For each line below, check whether "Screenshot" is present. Report how many lines have it, nothing else.
===== Exercise data
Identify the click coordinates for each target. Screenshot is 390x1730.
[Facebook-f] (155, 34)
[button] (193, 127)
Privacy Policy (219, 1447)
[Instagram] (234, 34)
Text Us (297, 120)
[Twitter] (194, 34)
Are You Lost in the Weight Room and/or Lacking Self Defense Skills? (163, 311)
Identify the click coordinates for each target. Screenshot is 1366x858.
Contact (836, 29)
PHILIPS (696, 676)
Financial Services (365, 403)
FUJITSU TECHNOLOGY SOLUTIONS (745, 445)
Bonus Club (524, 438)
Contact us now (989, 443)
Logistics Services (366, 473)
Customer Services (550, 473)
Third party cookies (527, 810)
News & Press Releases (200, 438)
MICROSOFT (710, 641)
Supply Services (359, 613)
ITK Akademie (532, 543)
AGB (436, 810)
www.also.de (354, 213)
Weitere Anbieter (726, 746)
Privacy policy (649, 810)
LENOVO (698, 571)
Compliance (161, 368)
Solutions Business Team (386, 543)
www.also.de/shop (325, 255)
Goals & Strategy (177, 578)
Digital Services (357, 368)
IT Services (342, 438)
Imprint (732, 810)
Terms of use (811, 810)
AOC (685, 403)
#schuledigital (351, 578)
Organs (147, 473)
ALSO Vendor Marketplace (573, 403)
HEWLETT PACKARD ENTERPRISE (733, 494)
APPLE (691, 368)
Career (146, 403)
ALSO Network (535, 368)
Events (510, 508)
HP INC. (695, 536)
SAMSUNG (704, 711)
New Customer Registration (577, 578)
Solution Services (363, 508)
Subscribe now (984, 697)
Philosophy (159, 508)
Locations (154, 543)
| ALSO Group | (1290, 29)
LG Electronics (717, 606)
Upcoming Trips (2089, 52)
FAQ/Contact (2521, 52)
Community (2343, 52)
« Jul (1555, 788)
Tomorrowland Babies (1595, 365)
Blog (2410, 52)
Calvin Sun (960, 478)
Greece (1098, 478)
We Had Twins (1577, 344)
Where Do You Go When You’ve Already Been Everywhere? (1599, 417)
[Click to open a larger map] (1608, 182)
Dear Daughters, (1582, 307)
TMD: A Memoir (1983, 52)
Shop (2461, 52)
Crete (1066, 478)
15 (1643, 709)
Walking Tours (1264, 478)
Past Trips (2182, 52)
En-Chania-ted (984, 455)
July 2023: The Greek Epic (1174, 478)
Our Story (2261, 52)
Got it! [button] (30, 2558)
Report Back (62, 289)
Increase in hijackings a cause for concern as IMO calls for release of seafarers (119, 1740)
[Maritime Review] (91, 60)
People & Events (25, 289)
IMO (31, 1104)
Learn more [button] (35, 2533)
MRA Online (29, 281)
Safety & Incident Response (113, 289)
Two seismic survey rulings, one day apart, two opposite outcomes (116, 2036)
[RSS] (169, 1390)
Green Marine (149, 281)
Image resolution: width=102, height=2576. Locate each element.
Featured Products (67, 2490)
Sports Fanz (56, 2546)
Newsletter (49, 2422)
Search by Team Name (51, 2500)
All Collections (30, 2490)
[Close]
==========
• _Completed exercise_
2